Jack: Hello, Hornets nests. Then. Yeah, they were worried that they would definitely destroy all the bees and we'd be f***** forever. Anyways, to finish with a little bit of a cherry. The apocalypse is clearly looming. Society is on collapse. Civil war is on the edge. Plagues surrounding everything. For whatever reason, storms are f****** drowning half the world. And down by India and Nepal, a consistent storm, rain and showers and crap that keeps happening over there starts to flood their river, endangering thousands in both India and Nepal. Because this is America.

Christina: That's not America.

Jack: Fair enough. And we end that month having reached almost 6 million cases of the COVID virus. So it doubled, doubled, but it seems to be slowing down. We went. We multiplied by nine first, then by 10, then by four.

Christina: Oh, there's one more thing from Main though.

Jack: What?

Christina: On May 28th, US COVID 19 deaths past 100,000 mark.

Jack: Oh, interesting. So we have 6 million cases and a hundred thousand deaths, which is crazy. And then that's where we get to June. But we're gonna have to do June next time on Dragon Ball Z. No, we're gonna have to do June on the next episode because we are running out of time now.

Christina: Alright.

Jack: Yes. Cuz this year is epic as f***.

Christina: Yeah, it's been pretty epic and sad and very all over the place. It's been all over the place, man.

Jack: It has been. It has been very all over the place. S***'s crazy. But it is what it is. And luckily now we're living in the future. That's way in the past. We barely remember that.

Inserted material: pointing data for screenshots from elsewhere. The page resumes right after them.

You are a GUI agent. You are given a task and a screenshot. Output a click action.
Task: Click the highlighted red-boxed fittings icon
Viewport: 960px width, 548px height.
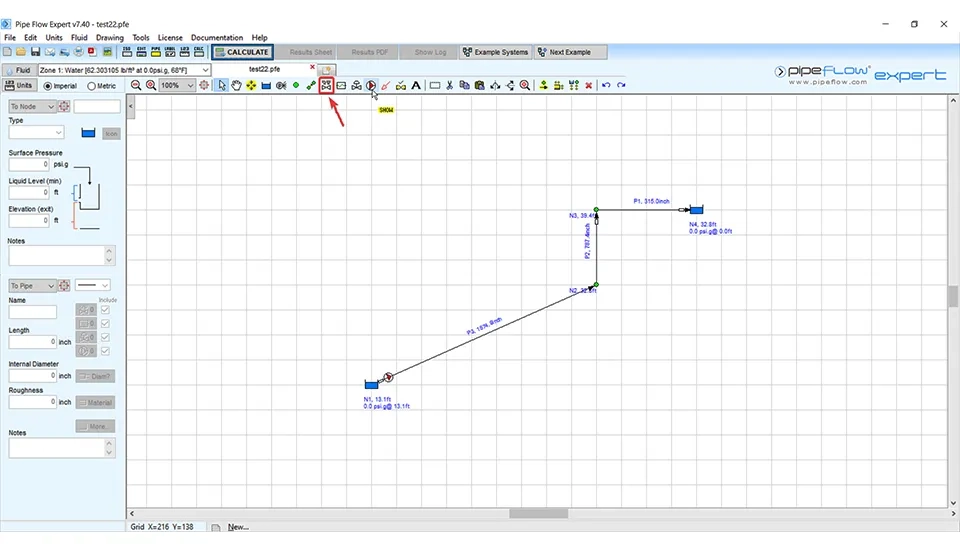coord(326,86)
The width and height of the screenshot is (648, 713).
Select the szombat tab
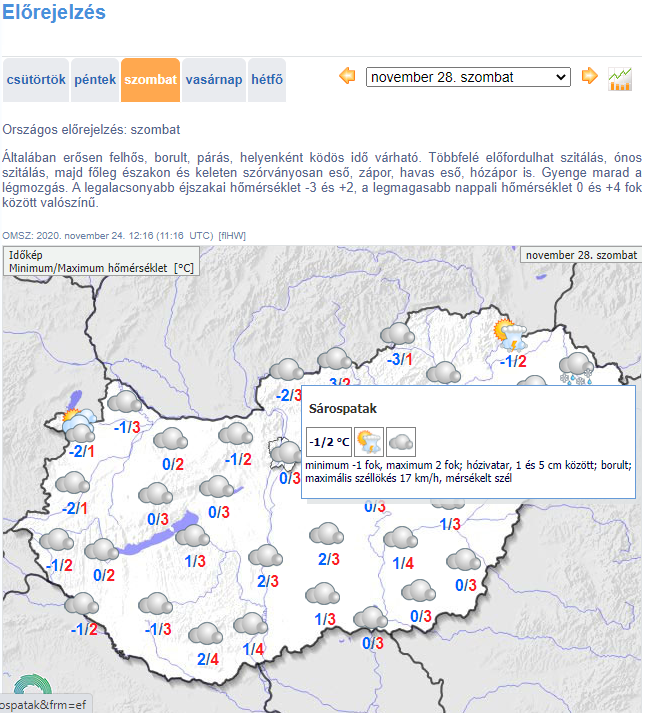pos(150,80)
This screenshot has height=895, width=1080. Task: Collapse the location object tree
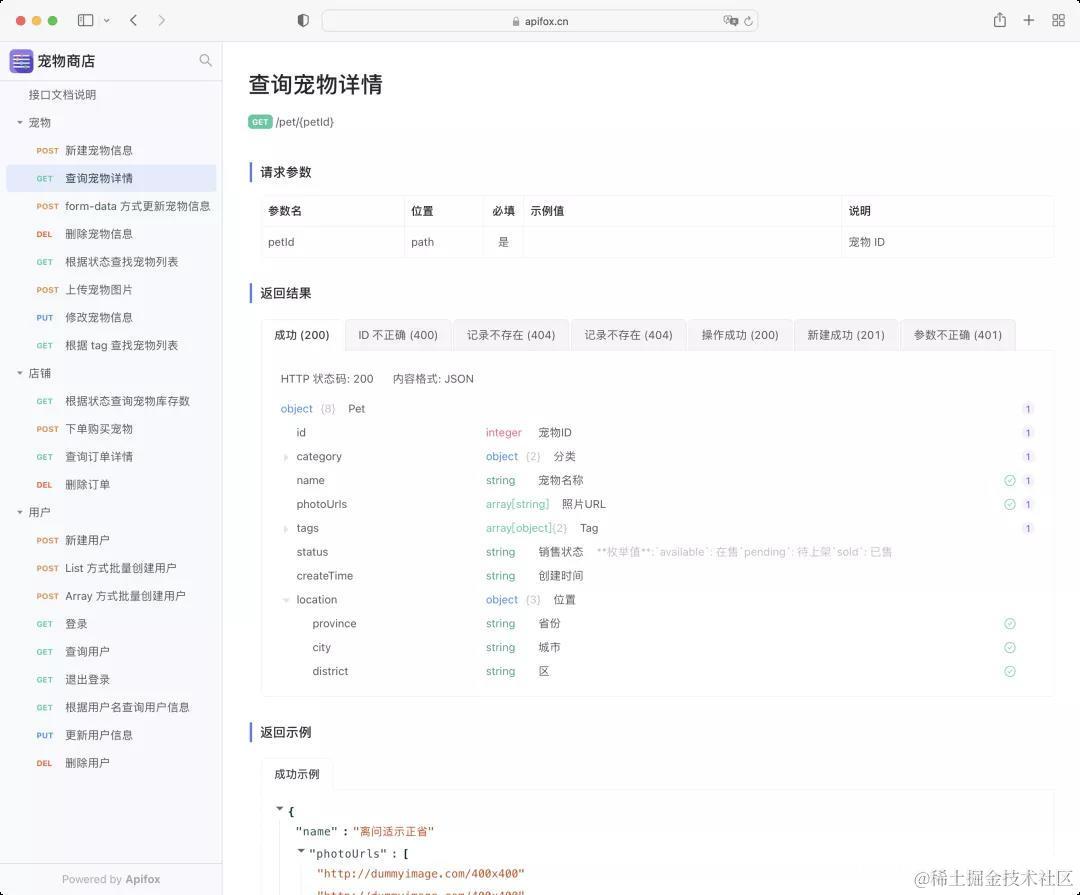286,599
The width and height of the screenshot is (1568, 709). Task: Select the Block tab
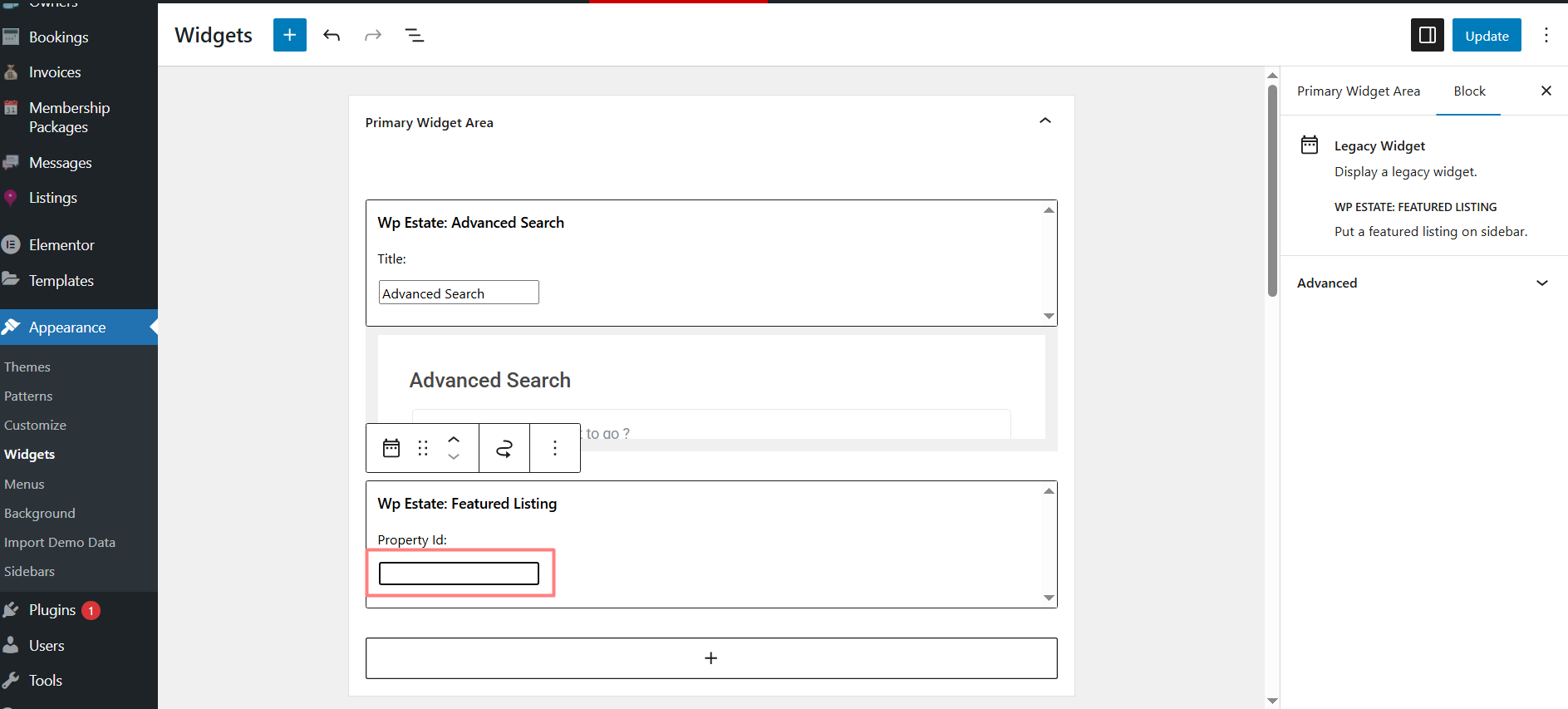1468,91
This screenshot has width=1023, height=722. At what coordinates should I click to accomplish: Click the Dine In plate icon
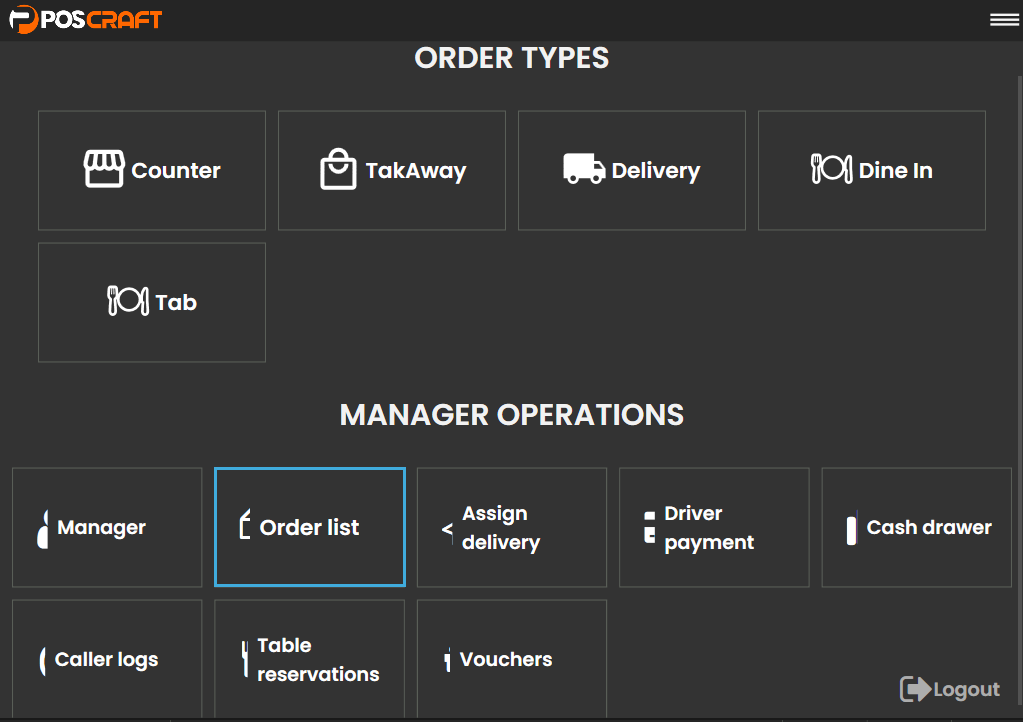point(831,169)
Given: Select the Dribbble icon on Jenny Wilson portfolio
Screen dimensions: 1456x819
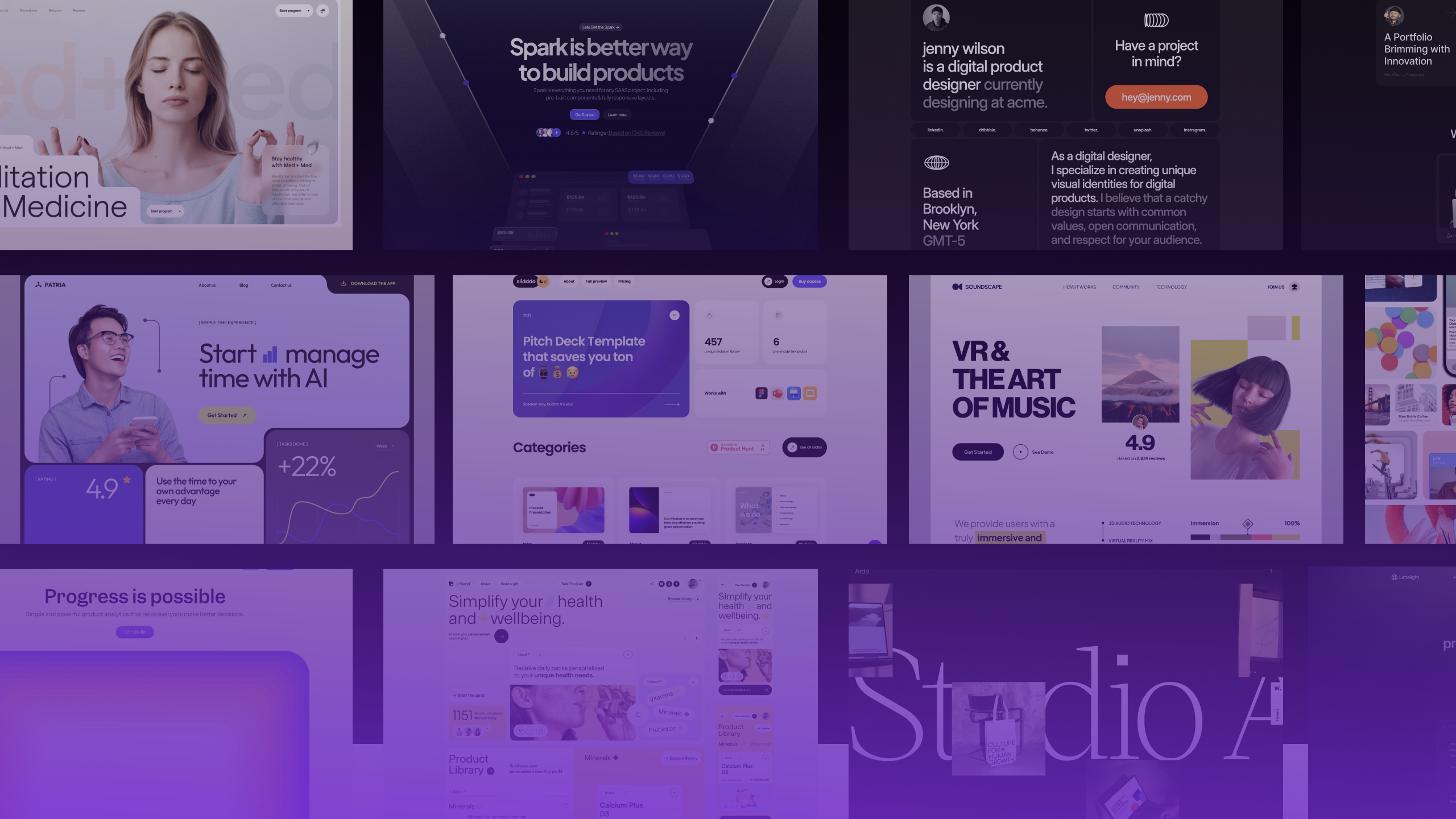Looking at the screenshot, I should click(988, 130).
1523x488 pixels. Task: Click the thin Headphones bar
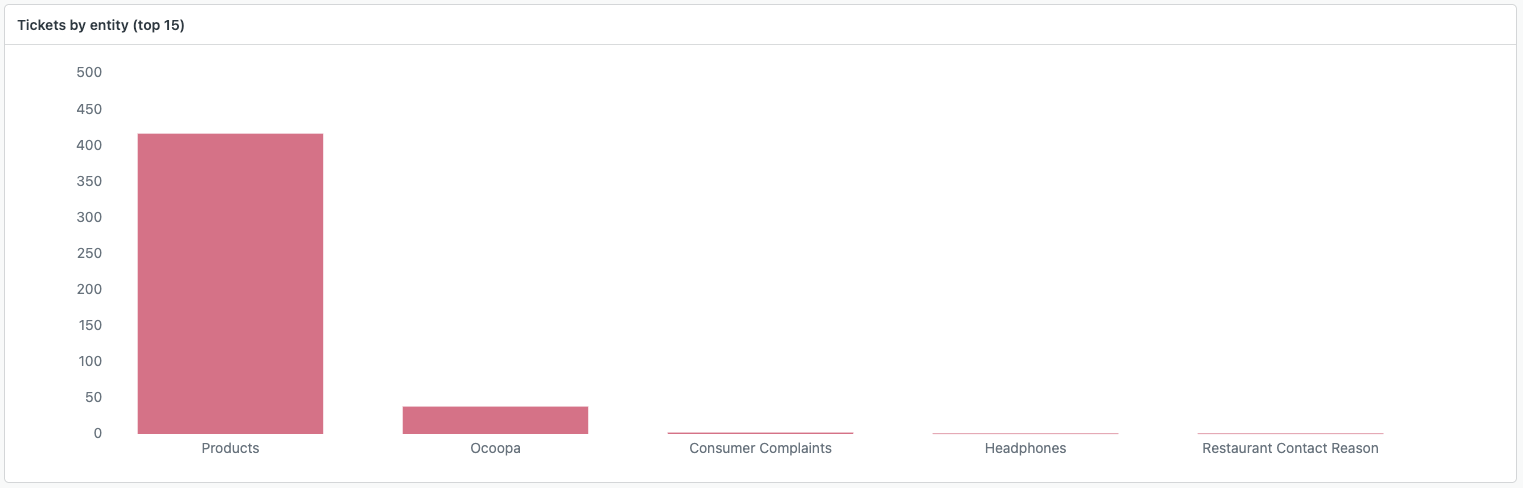[x=1025, y=433]
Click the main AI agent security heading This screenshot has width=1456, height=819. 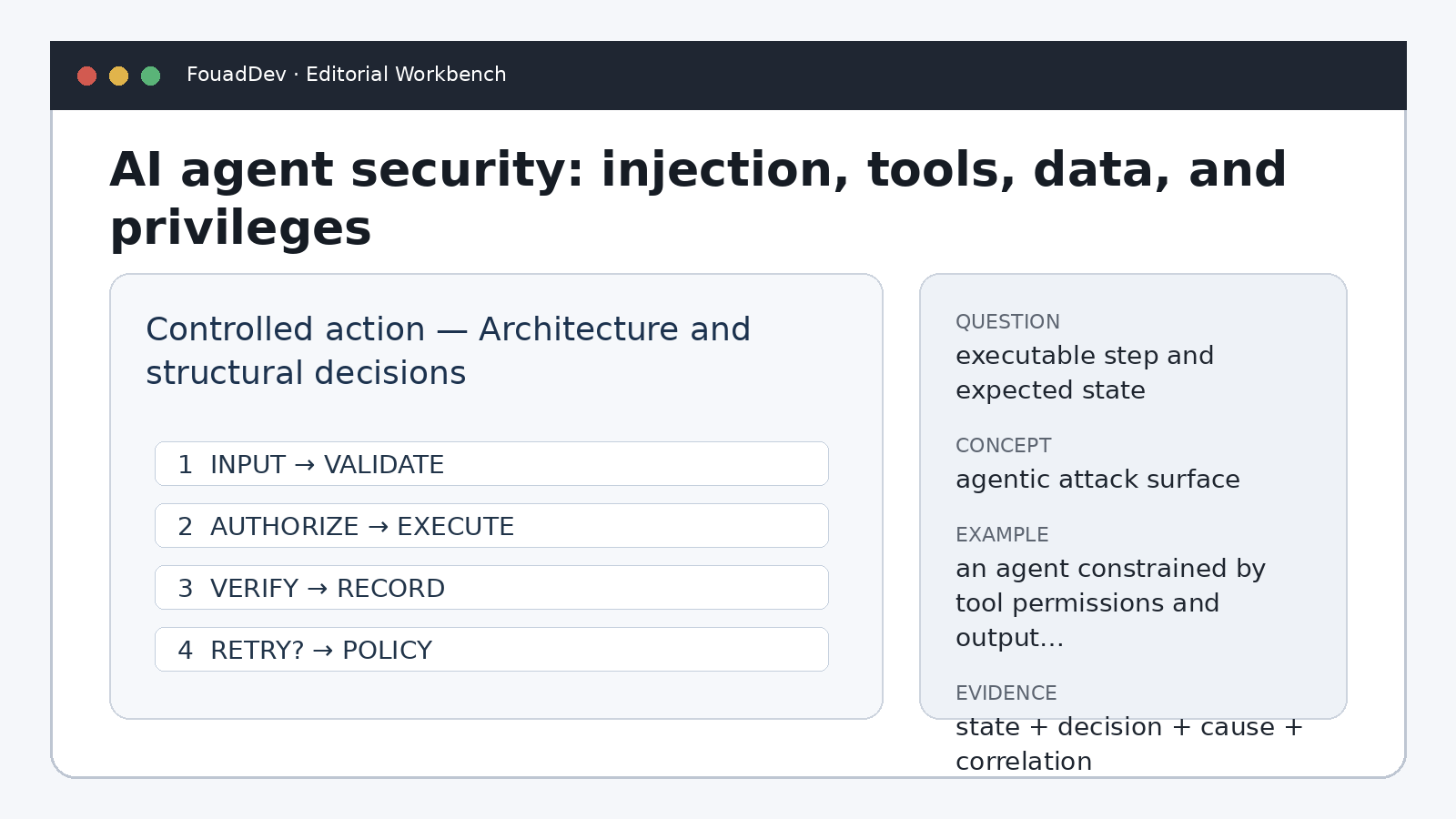pos(698,198)
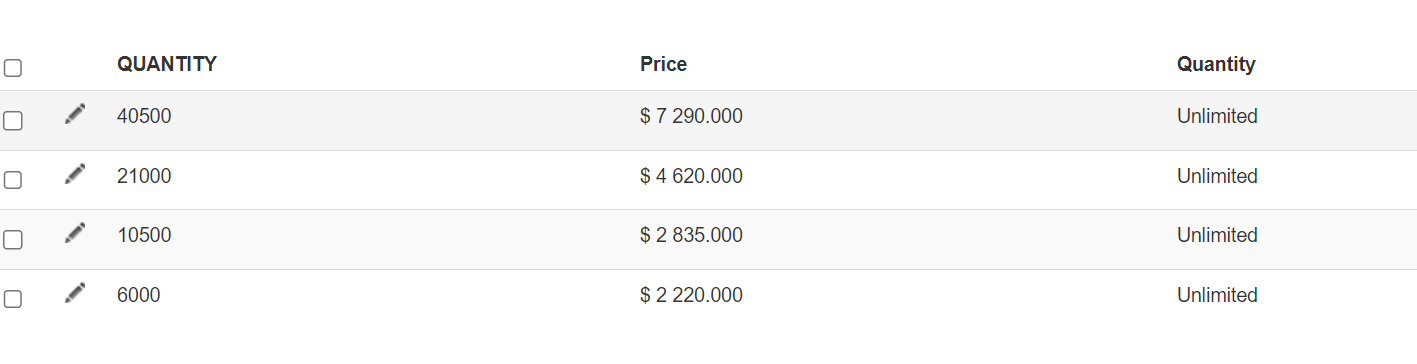Check the box for the 21000 row
1417x364 pixels.
click(x=13, y=180)
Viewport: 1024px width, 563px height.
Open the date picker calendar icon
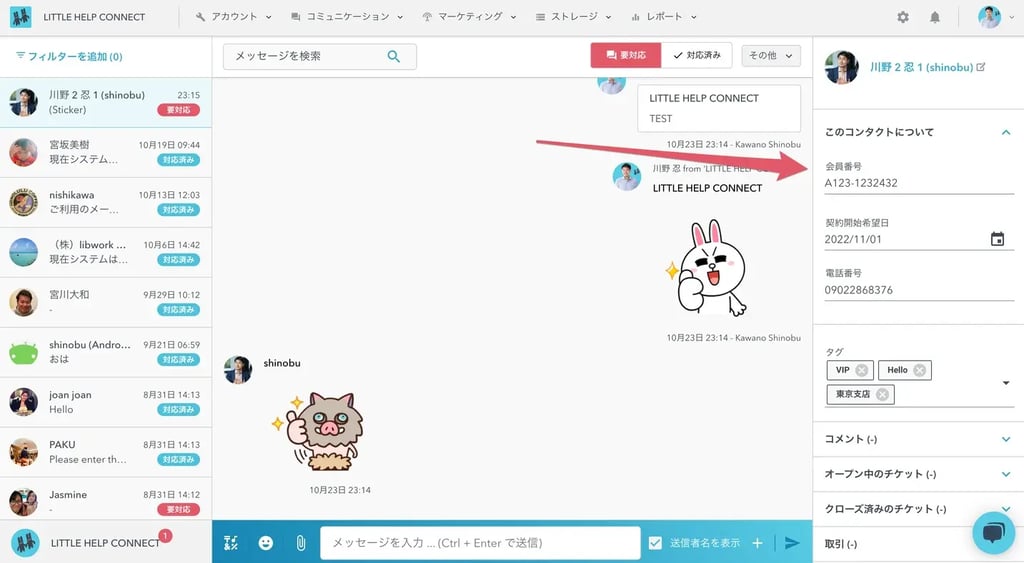click(997, 239)
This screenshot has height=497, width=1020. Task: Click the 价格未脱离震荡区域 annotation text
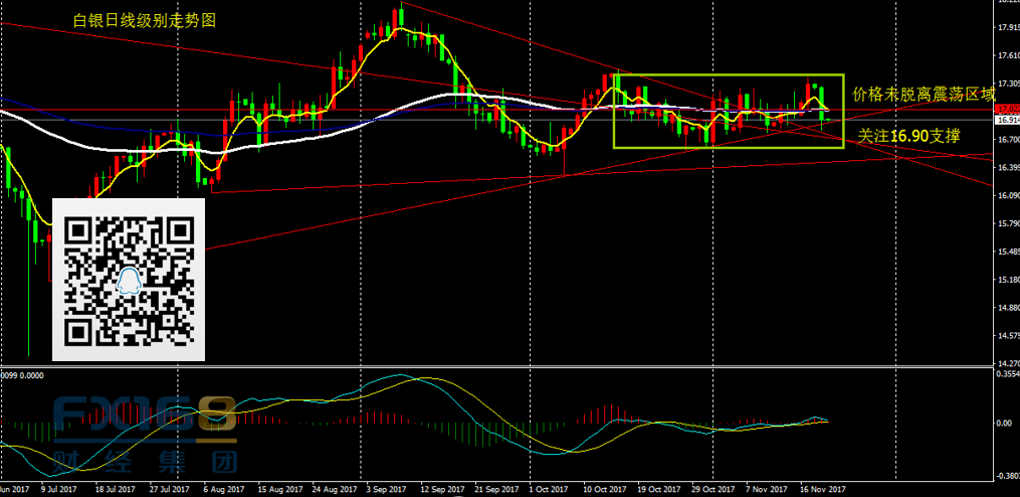click(x=924, y=95)
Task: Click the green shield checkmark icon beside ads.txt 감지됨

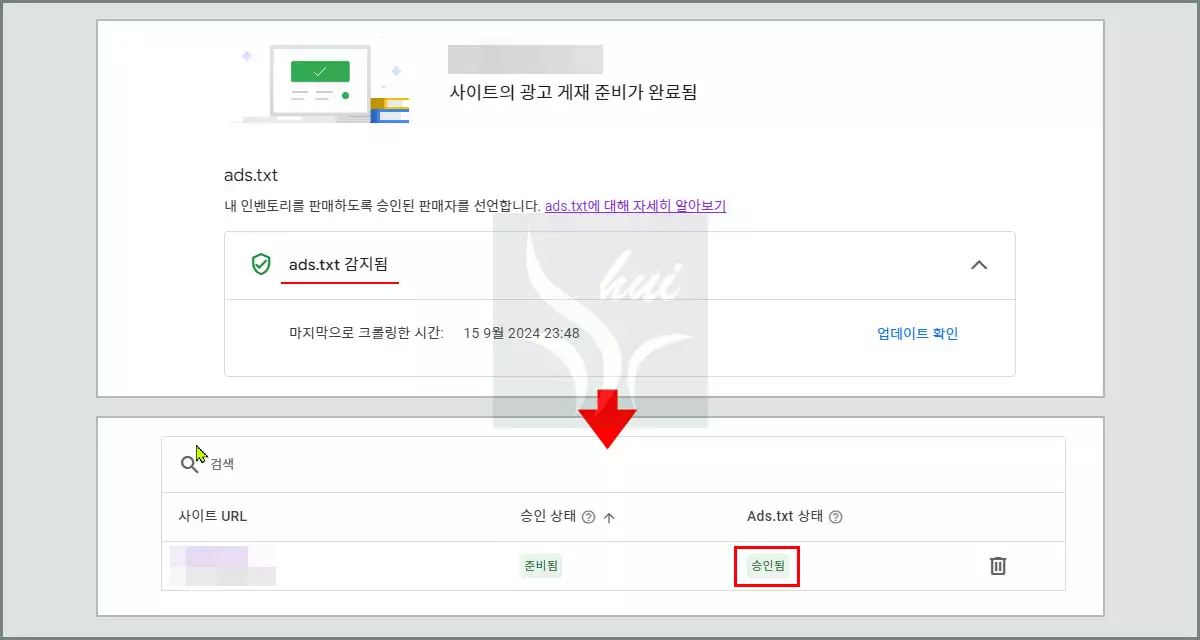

Christina: Yeah, now we got hoverboards for our hoverboards.

Jack: Yeah, we got hoverboards for our hoverboards. My flying car is parked out back. And everything, you know, everything is evolved.

Christina: Which also has hoverboards.

Jack: Everything government is run entirely by black women. There's no white males at all in office anymore. It's all black women. So. Well, different world, man. Different world. That was a long time ago. Kids were born and went to college and have grown old. That came after that year, that horrid year.

Christina: So a few days they just aged.

Jack: Yeah, they've gone through. They've become experts in fields and everything.

Christina: Okay. They're the ones that changed all of our lives.

Jack: Yeah, we cleaned the planet and Everything all right. Fantastic. Anyways, if you guys like conversations of this nature, there are conversations which we touch a lot of the topics here because it's a year's review. So, you know.

Christina: Yes.

Jack: Skim through our episodes, I suppose, because.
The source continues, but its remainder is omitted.